I haven’t had any catastrophic hacks or data loss events recently, but in general, 2011 has been a year of re-thinking my use of the cloud and third party services, and as part of that I’m also trying to improve my overall “data hygeine” by making backups of cloud based services and improving my password security around the web.  It’s a tedious job and I can’t say it’s been easy.  Some friends have suggested password manager sites like KeePass but I’m still wary and haven’t made that jump yet.  Instead I’ve just tried to do some simple but smarter things like not re-using the same password everywhere and making the passwords I do use longer and more complex – with special characters and not just numbers, spaces if a site allows it.

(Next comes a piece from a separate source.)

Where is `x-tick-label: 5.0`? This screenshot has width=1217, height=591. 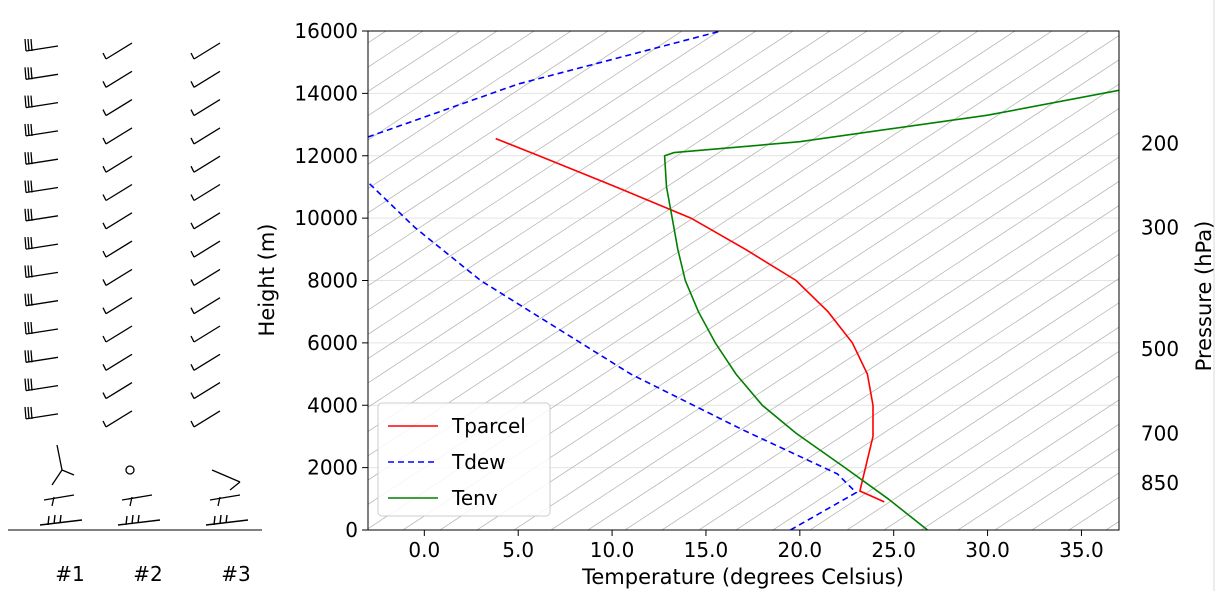
x-tick-label: 5.0 is located at coordinates (518, 550).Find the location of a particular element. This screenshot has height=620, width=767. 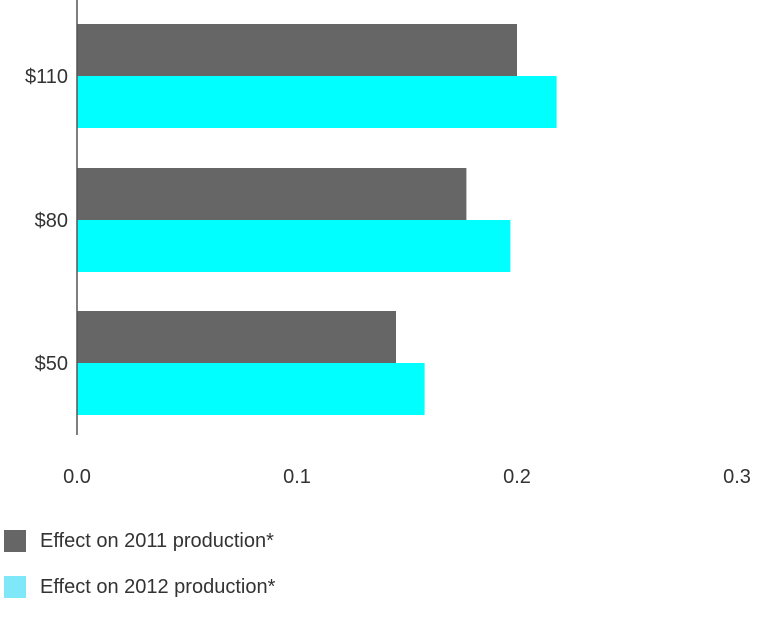

legend-swatch-2011 is located at coordinates (15, 541).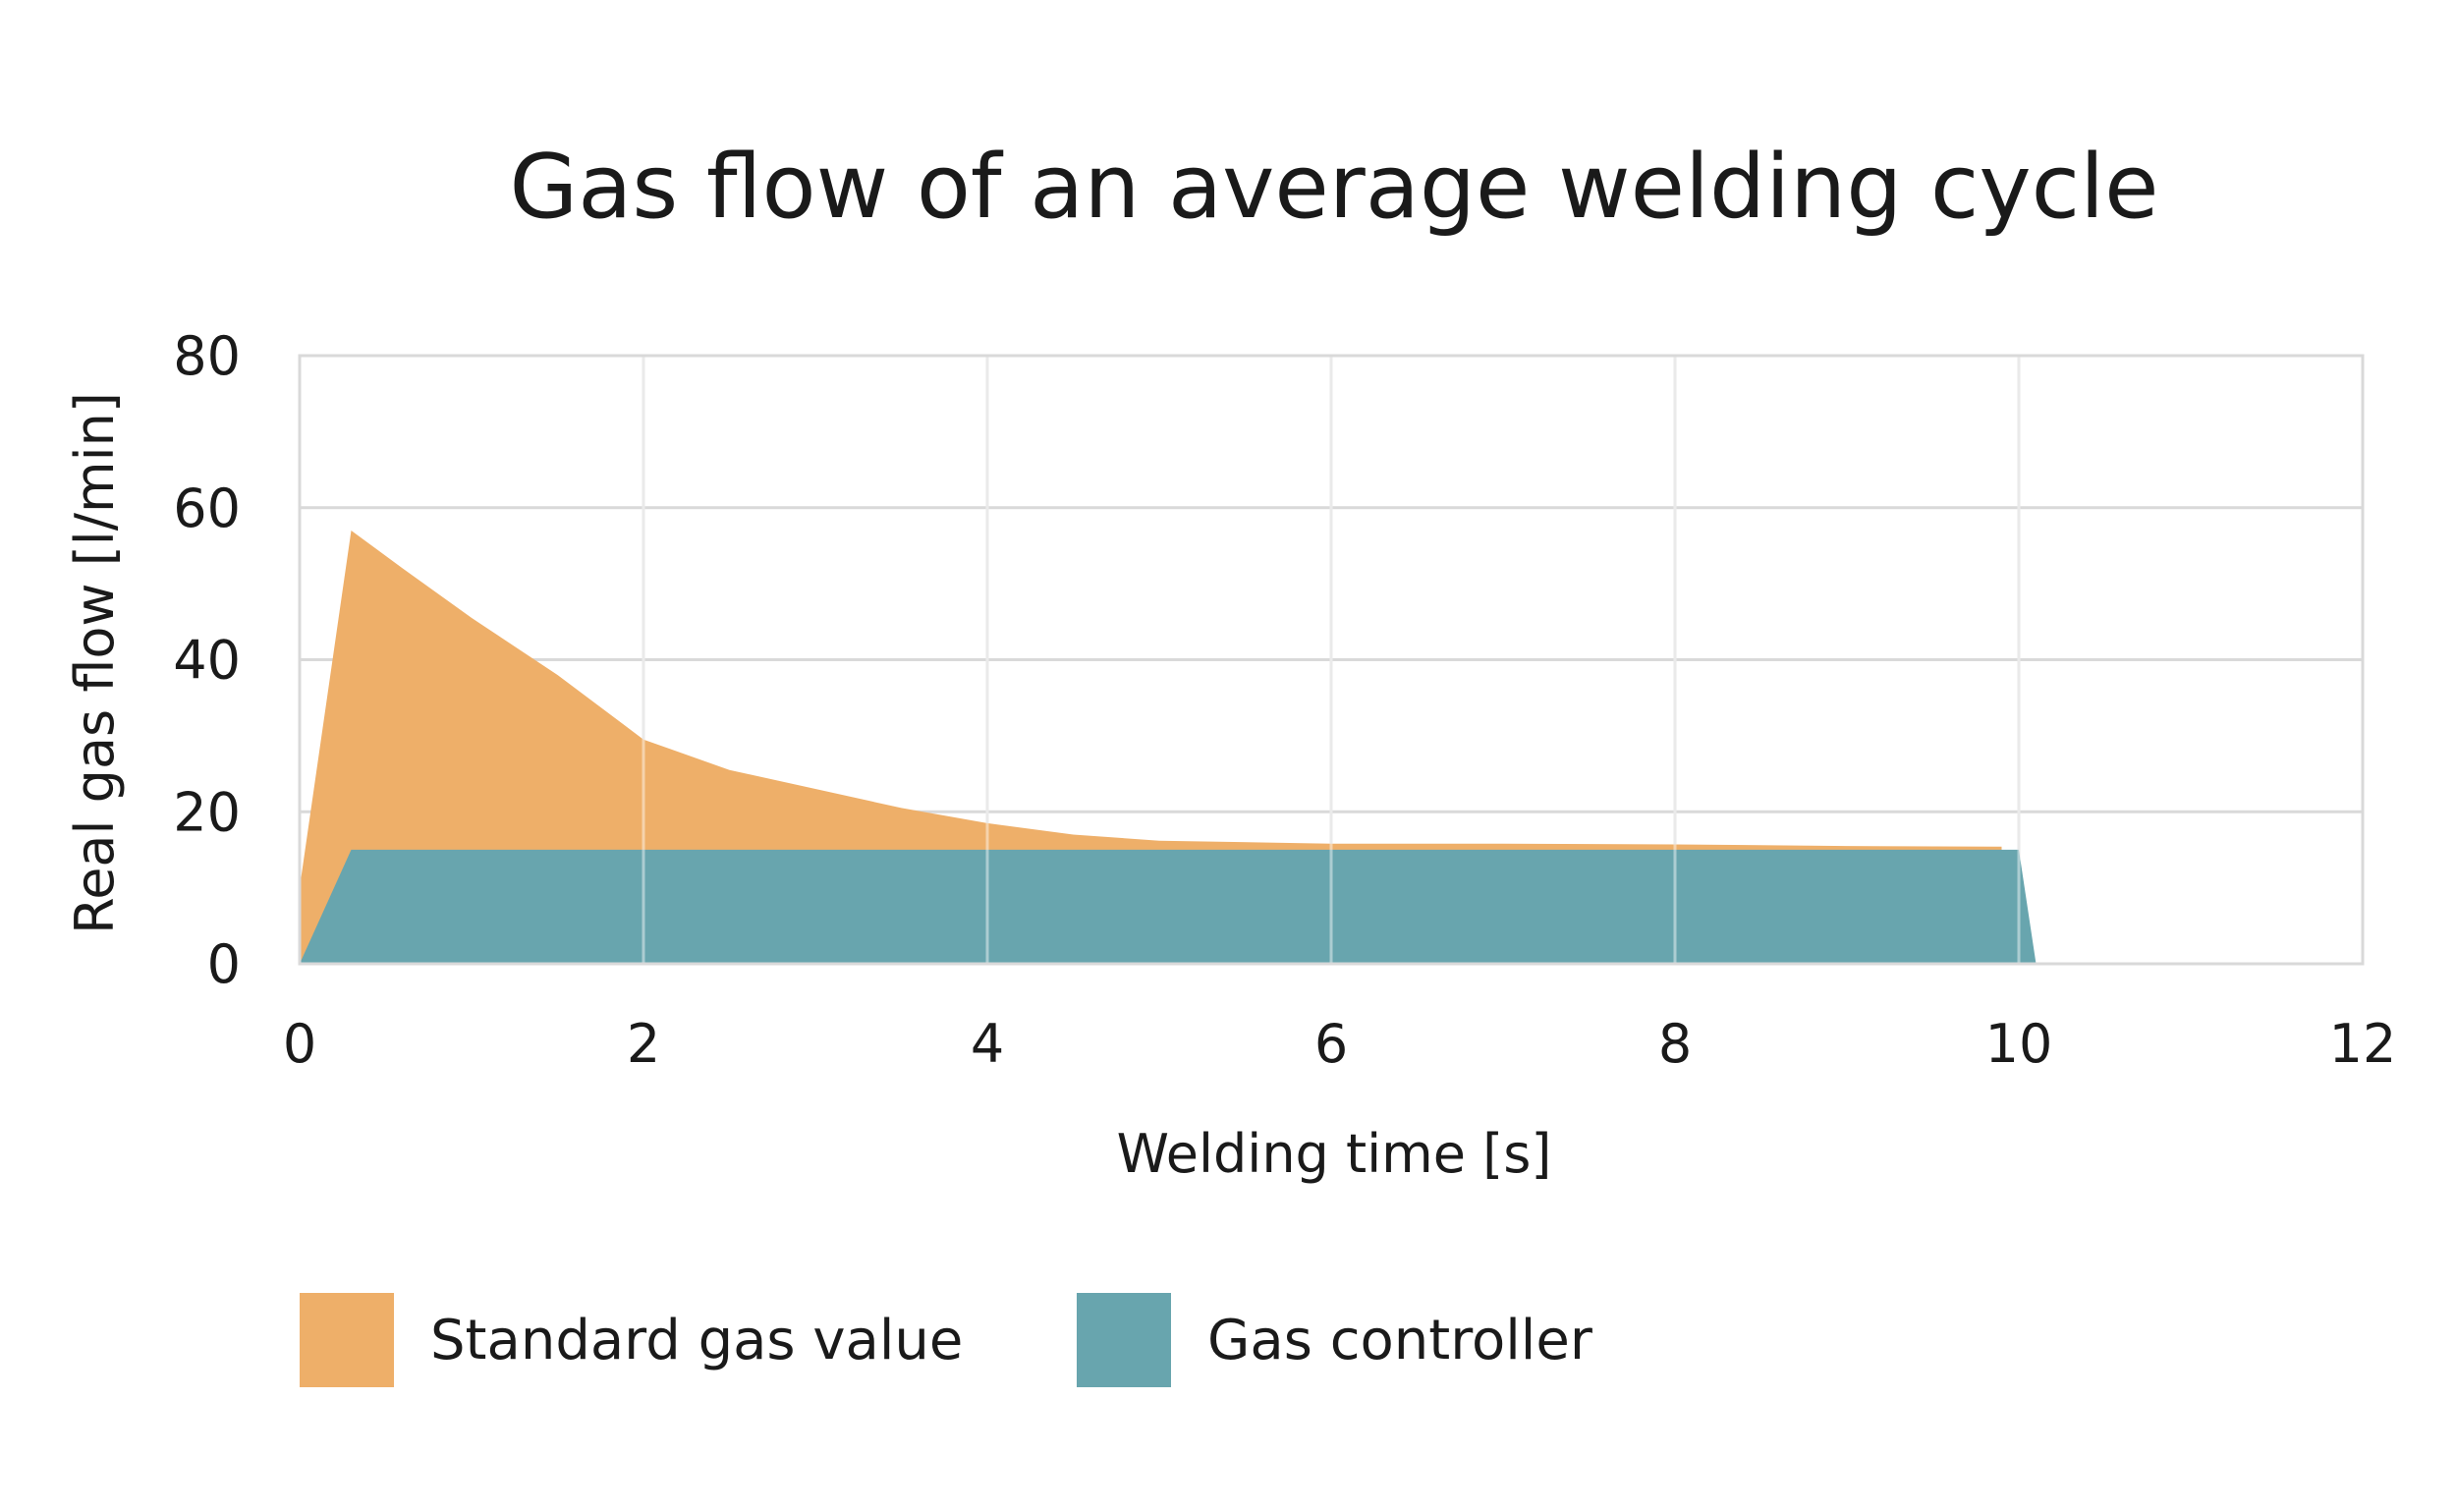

All of these things are helping me feel a little less vulnerable over-all, and I definitely feel that the switch to Google 2-Factor authentication was a good move even if it’s been slightly inconvenient a time or two.  When I think about how much data is tied to my Google account and how reliant I am on that access to do my day-to-day work, a little inconvenience is a small price to pay for the additional security.

If you don’t know what 2-Factor authentication is, check out Google’s explanation and overview, but basically, I can’t log into my Google account from a new computer unless I can enter the verification code they send to my cell phone.  I have some backup phone numbers available in case I’m somewhere without cell phone service, and a list of backup codes written old skool style on paper in case I don’t even have that.  But generally speaking, this means some random dude from Nigeria cannot log into my account unless he’s also got my cell phone.

If you use Gmail or other Google services, you should switch to the 2-Step Authentication asap.

Again from the Hacked article in The Atlantic:

WHAT ABOUT THE rest of us, who are not security professionals? I asked that of every person I interviewed. Many of their recommendations boiled down to the hope that people would think more about their life online. “We’d like people to view their information life the way they view other parts of their life,” Andrew Kovacs of Google said. “It’s a good practice to review your financial situation every so often, and it’s a good practice to review your passwords and online-account information too.” Another official compared “cloud hygiene” to personal hygiene: you feel bad if you don’t brush your teeth or take a shower, and you should learn to feel bad if you’re taking risks online.

I’ve been feeling bad about the risks I’ve taken online and every step I take to get a little more security helps.  Hope you take those steps too because none of us wants to be the woman in that story.